### Supplied material
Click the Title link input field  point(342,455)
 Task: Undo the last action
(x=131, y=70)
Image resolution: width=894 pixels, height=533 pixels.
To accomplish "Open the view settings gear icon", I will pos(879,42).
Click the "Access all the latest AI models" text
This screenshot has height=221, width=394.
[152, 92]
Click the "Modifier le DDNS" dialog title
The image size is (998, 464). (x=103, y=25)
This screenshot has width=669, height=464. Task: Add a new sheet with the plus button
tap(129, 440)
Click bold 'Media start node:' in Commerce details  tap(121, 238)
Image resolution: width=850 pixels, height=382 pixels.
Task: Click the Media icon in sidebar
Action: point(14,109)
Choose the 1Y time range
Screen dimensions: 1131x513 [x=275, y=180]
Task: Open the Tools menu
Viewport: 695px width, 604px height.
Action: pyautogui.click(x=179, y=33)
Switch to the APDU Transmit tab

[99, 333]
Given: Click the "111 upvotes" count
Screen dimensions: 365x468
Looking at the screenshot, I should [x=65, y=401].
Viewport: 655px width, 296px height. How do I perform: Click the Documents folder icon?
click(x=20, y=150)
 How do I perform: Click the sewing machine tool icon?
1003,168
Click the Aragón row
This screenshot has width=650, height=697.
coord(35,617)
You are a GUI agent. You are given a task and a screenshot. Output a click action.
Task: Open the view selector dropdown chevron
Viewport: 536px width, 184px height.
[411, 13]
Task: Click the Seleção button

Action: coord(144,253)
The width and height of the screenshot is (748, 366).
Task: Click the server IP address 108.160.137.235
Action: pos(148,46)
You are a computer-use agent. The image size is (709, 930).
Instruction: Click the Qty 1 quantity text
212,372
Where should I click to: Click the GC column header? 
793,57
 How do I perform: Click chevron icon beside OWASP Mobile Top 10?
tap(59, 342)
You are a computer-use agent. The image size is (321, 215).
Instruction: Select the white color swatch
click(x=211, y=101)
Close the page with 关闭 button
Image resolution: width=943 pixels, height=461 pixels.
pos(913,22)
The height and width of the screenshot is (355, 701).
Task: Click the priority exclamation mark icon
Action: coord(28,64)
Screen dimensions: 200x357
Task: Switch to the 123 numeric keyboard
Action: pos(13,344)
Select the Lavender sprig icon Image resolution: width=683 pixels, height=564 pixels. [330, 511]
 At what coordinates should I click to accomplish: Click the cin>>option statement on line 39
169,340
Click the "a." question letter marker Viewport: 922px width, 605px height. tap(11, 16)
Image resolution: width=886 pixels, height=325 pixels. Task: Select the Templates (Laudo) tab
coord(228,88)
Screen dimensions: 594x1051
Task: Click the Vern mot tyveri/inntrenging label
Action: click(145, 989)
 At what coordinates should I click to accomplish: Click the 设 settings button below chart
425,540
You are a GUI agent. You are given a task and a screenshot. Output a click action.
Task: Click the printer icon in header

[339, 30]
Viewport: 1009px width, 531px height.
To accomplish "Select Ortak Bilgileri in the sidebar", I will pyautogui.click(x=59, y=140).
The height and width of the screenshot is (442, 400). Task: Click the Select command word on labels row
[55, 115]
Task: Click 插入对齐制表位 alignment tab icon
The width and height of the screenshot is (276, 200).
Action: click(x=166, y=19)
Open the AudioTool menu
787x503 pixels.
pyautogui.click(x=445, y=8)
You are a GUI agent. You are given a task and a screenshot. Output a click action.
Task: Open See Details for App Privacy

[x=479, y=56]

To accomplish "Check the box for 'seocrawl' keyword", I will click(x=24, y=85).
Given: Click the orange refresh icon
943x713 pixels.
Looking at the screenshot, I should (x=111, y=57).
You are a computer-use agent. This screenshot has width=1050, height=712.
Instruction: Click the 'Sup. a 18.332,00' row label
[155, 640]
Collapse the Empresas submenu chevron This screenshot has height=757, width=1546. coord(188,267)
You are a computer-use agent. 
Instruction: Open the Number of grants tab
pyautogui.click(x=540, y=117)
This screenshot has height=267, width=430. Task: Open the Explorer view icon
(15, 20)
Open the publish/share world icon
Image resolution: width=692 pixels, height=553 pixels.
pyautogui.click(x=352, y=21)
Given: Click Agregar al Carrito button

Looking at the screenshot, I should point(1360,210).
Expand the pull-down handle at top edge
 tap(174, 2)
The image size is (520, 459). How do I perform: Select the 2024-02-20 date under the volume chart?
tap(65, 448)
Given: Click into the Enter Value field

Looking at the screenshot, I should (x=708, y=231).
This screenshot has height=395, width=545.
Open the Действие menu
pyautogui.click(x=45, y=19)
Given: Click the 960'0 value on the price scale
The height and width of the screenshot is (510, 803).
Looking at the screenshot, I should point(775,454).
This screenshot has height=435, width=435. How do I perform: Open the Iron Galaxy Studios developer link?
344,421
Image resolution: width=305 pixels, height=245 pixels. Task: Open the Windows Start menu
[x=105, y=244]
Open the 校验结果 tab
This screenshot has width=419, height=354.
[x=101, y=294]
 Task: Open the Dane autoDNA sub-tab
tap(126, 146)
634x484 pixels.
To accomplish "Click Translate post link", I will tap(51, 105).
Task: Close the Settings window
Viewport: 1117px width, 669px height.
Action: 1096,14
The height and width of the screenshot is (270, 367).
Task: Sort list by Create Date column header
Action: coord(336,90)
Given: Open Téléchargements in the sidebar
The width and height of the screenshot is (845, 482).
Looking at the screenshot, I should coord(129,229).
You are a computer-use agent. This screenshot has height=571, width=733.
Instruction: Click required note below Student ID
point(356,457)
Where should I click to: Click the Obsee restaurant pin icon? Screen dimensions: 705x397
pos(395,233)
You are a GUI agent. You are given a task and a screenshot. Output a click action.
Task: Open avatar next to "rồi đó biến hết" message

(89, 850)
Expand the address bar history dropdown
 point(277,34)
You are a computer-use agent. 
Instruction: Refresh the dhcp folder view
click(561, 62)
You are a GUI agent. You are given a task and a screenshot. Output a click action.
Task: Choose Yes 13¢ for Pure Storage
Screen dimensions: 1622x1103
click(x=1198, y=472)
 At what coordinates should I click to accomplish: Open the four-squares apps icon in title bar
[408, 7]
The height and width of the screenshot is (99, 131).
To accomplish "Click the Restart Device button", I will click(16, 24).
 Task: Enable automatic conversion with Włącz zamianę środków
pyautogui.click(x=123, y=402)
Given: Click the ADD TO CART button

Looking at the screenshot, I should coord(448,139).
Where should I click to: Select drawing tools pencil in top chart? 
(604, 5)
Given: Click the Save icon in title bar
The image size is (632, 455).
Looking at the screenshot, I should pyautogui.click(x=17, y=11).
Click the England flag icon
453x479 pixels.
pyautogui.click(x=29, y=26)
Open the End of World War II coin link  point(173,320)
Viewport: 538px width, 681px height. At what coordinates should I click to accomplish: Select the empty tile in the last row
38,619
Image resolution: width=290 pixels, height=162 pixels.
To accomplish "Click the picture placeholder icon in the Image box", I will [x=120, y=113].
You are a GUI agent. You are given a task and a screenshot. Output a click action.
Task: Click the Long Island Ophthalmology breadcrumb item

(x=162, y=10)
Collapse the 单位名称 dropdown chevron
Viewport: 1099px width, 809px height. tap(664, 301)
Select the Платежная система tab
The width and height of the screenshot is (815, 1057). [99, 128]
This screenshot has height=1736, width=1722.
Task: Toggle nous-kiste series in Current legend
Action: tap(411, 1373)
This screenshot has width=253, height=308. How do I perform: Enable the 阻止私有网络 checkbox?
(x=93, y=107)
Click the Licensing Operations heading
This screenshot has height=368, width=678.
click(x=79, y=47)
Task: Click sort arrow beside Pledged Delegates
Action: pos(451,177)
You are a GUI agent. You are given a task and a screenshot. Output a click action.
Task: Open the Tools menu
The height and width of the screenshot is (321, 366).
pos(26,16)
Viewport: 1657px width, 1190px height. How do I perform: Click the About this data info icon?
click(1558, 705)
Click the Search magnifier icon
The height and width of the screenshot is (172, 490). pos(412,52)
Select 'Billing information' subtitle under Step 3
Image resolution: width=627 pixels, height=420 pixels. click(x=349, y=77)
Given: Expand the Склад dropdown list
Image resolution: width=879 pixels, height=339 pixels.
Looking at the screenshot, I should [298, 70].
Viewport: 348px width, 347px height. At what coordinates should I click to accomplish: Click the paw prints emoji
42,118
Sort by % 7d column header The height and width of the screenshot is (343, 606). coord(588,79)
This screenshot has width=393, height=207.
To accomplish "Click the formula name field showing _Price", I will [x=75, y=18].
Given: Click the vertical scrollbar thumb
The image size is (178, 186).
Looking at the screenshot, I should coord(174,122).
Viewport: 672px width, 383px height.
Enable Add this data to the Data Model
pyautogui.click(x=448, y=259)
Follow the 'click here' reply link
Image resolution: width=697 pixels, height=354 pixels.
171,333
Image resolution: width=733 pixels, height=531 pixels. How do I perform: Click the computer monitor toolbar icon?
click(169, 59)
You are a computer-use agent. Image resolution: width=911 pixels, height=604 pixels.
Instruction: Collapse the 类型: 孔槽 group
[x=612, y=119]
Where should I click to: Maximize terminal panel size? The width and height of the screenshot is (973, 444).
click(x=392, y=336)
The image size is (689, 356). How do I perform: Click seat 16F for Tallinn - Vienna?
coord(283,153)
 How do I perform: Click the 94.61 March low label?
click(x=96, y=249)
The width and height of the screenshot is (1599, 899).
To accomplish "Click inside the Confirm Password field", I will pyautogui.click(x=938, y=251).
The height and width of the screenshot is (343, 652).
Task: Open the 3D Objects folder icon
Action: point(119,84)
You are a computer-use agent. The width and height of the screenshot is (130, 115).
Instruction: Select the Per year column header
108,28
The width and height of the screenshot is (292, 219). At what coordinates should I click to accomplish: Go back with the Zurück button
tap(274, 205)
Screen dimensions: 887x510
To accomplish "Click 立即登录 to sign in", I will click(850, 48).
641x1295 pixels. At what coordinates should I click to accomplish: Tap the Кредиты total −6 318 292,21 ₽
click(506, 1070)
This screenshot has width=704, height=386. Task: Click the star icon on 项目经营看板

### Problem statement
Each line above where the word "Close" occurs should be copied out.

### Result for this exercise
Close the page with 关闭 button
Task: Close the Settings window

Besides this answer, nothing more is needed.